TedTalks speaker Simon Sinek reveals “the world’s simplest idea” in a diagram called “The Golden Circle.” Sinek explains that most people evaluate their organizations based on three concentric circles with “what” at the center, “how” in the next circle and “why” as the outer ring. However, history proves the most successful innovators did the opposite. In other words, they went straight to the “why” or purpose instead of the “what” or program. The same philosophy can be applied to disciple-making, particularly in Sunday School.
The start of a new Sunday School year is a great time to gather leaders and brainstorm “why” you do what you do. Prior to meeting, study the life of Jesus and consider why He did the things He did rather than what. Why did He choose to hang around demon-possessed people, tax collectors and prostitutes? Why did He heal? Why did He feed multitudes of people? Why did He voluntarily take our punishment for sin?
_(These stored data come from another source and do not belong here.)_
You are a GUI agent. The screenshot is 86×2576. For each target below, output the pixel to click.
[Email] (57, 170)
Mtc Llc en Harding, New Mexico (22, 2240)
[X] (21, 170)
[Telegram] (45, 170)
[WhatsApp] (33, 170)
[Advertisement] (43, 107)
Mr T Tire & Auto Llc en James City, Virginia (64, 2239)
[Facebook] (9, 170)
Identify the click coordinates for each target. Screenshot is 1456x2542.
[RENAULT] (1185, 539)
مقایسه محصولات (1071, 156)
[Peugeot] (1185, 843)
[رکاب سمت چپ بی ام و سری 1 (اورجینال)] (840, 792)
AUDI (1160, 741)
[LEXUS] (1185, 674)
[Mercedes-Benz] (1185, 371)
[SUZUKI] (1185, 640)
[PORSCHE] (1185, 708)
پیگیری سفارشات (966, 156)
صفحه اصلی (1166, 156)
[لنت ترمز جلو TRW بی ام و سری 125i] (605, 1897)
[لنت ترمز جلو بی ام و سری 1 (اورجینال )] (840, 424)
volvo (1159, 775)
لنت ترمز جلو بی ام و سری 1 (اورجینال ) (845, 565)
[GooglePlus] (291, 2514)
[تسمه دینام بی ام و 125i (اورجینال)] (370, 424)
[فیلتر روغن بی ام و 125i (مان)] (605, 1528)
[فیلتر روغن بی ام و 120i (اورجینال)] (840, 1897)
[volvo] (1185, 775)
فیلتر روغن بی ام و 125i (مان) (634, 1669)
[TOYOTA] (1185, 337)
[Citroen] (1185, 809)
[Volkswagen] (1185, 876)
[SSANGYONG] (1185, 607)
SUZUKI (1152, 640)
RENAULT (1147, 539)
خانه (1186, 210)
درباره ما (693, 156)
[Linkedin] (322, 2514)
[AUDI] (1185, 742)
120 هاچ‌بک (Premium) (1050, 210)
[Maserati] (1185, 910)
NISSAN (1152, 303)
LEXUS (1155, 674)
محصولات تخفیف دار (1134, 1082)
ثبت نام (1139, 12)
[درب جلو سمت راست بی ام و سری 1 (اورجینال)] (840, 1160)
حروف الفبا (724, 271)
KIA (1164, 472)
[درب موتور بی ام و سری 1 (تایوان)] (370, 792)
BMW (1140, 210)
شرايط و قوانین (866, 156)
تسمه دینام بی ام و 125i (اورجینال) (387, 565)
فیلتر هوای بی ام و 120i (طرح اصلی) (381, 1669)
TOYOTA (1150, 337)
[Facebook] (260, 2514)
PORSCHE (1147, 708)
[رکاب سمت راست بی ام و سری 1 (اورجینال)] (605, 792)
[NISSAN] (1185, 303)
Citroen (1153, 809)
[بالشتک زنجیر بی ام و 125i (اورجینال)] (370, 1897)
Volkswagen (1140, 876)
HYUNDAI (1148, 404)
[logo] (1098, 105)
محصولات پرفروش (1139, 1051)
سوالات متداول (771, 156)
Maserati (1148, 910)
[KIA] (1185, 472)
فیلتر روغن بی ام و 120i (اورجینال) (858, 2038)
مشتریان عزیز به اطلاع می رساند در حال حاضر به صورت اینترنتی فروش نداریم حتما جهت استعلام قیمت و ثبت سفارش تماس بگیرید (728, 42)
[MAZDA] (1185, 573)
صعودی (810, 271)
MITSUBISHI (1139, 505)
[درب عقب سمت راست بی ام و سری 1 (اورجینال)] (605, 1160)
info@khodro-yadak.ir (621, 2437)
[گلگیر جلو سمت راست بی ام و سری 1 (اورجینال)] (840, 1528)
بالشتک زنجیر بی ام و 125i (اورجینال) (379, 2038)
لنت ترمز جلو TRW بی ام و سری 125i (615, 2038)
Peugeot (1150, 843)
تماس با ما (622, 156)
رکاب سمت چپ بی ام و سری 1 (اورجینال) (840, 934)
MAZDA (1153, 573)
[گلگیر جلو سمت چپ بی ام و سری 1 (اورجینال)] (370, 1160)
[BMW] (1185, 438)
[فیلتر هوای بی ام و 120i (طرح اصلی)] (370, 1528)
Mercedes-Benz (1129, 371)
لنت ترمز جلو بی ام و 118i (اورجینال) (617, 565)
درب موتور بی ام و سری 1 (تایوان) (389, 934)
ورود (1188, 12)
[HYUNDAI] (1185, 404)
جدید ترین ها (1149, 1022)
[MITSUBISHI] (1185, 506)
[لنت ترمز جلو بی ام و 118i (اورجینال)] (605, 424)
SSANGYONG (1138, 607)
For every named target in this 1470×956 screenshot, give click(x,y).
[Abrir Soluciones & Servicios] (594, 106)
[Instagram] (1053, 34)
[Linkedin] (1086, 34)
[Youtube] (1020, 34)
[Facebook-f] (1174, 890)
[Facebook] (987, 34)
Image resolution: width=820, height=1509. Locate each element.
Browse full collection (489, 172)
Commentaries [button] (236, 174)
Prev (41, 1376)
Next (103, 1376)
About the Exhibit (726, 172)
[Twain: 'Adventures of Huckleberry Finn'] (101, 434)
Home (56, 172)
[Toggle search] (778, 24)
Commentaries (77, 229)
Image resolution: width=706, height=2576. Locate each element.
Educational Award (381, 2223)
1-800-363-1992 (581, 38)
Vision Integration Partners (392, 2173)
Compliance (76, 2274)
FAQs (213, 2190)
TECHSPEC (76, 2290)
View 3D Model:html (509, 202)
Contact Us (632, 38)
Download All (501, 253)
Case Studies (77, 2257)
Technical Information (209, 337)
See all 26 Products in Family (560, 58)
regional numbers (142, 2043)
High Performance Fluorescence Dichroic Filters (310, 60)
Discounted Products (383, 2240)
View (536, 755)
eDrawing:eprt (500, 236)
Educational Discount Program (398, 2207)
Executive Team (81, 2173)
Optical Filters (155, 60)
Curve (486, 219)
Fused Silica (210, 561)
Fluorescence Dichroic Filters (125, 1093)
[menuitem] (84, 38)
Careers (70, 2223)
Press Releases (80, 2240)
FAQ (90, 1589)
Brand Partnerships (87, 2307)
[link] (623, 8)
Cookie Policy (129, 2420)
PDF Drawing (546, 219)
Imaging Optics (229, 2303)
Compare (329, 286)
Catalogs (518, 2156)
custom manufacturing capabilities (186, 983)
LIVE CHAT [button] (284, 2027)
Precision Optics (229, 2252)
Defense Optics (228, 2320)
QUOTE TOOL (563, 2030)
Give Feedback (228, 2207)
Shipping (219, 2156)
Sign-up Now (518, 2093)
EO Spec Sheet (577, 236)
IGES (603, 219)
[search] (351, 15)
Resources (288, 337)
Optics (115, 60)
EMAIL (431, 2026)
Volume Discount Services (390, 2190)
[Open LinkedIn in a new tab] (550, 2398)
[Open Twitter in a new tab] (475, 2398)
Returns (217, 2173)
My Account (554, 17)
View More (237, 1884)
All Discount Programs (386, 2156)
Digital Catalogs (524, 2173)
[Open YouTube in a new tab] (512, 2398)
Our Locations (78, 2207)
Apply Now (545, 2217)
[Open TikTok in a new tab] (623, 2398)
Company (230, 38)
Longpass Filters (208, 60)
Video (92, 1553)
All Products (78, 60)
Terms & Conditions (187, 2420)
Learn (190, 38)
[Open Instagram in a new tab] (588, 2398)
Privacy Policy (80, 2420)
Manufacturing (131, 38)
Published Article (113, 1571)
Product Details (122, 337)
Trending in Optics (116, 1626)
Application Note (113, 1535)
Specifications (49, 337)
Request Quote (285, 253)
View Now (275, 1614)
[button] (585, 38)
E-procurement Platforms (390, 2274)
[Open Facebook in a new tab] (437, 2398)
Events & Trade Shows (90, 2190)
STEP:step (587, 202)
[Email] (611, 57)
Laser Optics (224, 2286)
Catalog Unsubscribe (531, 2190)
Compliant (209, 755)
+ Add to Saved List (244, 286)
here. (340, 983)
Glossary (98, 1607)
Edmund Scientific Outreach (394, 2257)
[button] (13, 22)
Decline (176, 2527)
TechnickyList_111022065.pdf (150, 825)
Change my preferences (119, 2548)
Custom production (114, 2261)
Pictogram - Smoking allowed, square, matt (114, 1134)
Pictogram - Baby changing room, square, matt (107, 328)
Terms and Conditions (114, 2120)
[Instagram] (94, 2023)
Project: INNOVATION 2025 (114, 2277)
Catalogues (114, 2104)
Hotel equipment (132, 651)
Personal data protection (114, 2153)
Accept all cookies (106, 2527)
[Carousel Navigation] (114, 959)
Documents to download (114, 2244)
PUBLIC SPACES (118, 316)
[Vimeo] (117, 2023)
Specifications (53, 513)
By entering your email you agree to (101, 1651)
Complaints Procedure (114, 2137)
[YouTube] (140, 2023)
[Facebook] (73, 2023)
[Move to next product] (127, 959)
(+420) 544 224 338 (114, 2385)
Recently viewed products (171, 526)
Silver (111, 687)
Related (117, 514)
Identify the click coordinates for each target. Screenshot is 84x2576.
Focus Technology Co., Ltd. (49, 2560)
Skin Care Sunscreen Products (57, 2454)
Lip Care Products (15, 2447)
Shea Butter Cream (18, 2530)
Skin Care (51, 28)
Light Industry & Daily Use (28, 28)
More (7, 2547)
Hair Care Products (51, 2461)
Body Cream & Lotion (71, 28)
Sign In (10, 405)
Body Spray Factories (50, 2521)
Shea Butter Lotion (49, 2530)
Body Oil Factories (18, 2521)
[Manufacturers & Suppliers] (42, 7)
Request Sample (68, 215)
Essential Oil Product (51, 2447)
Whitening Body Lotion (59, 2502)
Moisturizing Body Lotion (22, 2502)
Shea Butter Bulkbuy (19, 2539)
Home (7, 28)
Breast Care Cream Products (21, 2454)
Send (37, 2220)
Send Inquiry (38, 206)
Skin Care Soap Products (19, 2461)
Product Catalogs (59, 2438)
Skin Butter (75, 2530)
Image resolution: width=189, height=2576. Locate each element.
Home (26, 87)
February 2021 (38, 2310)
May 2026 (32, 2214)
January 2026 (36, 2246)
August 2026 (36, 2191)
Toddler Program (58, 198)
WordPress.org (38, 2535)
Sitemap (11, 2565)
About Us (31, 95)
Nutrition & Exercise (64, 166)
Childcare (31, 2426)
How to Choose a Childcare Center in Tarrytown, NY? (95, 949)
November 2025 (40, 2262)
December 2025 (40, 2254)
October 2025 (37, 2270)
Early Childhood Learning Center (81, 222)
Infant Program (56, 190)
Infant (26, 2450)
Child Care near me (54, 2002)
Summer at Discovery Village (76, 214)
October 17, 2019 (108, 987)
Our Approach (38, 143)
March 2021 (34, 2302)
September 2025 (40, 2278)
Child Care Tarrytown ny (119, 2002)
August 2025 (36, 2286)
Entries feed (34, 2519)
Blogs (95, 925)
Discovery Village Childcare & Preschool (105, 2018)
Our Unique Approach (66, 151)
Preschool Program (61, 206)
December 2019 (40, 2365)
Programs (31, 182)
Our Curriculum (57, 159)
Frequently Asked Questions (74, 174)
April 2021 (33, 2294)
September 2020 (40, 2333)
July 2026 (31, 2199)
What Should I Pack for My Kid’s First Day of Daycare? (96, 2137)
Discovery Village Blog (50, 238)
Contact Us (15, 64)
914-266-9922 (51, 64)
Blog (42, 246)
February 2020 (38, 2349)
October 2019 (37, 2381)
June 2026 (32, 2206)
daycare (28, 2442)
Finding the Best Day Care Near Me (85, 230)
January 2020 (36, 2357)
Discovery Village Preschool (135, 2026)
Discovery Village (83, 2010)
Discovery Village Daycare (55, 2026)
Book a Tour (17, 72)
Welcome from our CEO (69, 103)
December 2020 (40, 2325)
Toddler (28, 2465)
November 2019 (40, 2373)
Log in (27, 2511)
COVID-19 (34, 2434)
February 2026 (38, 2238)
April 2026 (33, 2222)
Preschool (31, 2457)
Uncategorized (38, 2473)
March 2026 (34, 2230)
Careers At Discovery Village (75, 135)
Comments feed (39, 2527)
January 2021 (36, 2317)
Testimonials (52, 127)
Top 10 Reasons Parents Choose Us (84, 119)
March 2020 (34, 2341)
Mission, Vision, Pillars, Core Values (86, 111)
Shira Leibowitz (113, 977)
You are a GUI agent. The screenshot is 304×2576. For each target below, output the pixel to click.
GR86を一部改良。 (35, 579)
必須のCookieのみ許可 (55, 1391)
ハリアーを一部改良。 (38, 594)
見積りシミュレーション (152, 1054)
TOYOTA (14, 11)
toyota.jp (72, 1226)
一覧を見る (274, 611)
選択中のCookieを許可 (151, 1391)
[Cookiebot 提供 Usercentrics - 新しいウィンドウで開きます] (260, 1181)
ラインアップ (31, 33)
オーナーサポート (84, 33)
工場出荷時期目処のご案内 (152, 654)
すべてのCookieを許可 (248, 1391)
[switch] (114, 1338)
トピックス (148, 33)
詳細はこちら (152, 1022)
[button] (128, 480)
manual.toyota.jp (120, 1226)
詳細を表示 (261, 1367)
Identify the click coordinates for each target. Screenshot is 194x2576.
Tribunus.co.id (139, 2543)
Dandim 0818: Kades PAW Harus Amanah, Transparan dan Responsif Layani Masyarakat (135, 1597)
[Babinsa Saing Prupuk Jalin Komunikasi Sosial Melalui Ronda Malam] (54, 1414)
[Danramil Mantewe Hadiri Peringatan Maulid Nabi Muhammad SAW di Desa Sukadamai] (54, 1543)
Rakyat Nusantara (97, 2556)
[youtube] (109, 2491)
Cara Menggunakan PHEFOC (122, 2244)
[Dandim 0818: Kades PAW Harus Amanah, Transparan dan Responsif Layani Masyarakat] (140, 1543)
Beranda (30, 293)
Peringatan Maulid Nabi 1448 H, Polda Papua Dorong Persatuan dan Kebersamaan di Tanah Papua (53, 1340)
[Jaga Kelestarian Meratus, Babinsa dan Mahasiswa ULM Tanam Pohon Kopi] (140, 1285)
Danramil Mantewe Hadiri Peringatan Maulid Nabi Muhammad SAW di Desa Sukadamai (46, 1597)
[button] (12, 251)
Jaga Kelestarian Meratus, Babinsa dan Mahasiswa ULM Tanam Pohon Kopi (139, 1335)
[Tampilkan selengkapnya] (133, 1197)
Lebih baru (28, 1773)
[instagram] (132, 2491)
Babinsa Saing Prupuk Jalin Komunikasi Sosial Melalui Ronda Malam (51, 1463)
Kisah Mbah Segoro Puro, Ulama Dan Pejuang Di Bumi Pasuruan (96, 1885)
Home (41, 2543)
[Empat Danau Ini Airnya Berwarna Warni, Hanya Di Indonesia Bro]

The answer is simple—love. The life of Jesus is characterized by two loves—love of God and people. What characterizes your Sunday School?
“The life of Jesus is characterized by two loves—love of God and people. What characterizes your Sunday School?”
While name and format changes may be good things, they aren’t game changers because they are part of the “how” and do nothing to address “why.” Historically, Sunday School was an informational event centered on a Bible lesson/lecture, a highly successful method in an age when people were forced to have face-to-face interactions to work or even purchase a book. But in a fast-paced, global, environment where friendships and meetings are virtual, people are starved for genuine relationships. When we look at Jesus, the most successful Disciple-Maker in history, we see Him walking, talking, breaking bread and spending time with people.
Fall is a good time to examine ourselves and our Sunday School to see if we have lost sight of the Great Commission, our primary objective. Sinek concludes: “All [people] know WHAT they do. Some know HOW they do it. Very, very few know WHY.” The first step to Sunday School revitalization is to reverse the objectives by starting with “why.”